This powerful study shows how America's biggest export, rock and roll, became a major influence in Mexican politics, society, and culture. From the arrival of Elvis in Mexico during the 1950s to the emergence of a full-blown counterculture movement by the late 1960s, Eric Zolov uses rock and roll to illuminate Mexican history through these charged decades and into the 1970s. This fascinating narrative traces the rechanneling of youth energies away from political protest in the wake of the 1968 student movement and into counterculture rebellion, known as La Onda (The Wave).
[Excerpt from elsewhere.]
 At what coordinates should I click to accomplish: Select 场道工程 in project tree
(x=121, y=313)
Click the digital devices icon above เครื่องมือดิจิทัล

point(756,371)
Refried Elvis accounts for the events of 1968 and their aftermath by revealing a mounting crisis of patriarchal values, linked both to the experience of modernization during the 1950s and 1960s and to the limits of cultural nationalism as promoted by a one-party state.

Through an engrossing analysis of music and film, as well as fanzines, newspapers, government documents, company reports, and numerous interviews, Zolov shows how rock music culture became a volatile commodity force, whose production and consumption strategies were shaped by intellectuals, state agencies, transnational and local capital, musicians, and fans alike. More than a history of Mexican rock and roll, Zolov's study demonstrates the politicized nature of culture under authoritarianism, and offers a nuanced discussion of the effects of cultural imperialism that deepens our understanding of gender relations, social hierarchies, and the very meanings of national identity in a transnational era.

here is some super 8 footage of the avándaro festival:

https://www.youtube.com/watch?v=DNbnbgb61DE&t=492s

and here is "monkey's shout" by la quinta visión:

https://www.youtube.com/watch?v=8atkLWmXdyc

what do you like ? what is missing ?

budo jeru, Saturday, 29 June 2019 05:27 (six years ago)

here is another try at that super 8 footage:

https://www.youtube.com/watch?v=DNbnbgb61DE

budo jeru, Saturday, 29 June 2019 05:32 (six years ago)

also i'm not opposed to hearing stuff like this:

https://www.youtube.com/watch?v=NKcAA264Myw

or this:

https://www.youtube.com/watch?v=ZStu2u4Y9e8

budo jeru, Saturday, 29 June 2019 05:49 (six years ago)

it is pretty tragic the way the PRI repressed the jipitecas, absolutely just some fucked up shit

Quilter Ray (rushomancy), Saturday, 29 June 2019 08:19 (six years ago)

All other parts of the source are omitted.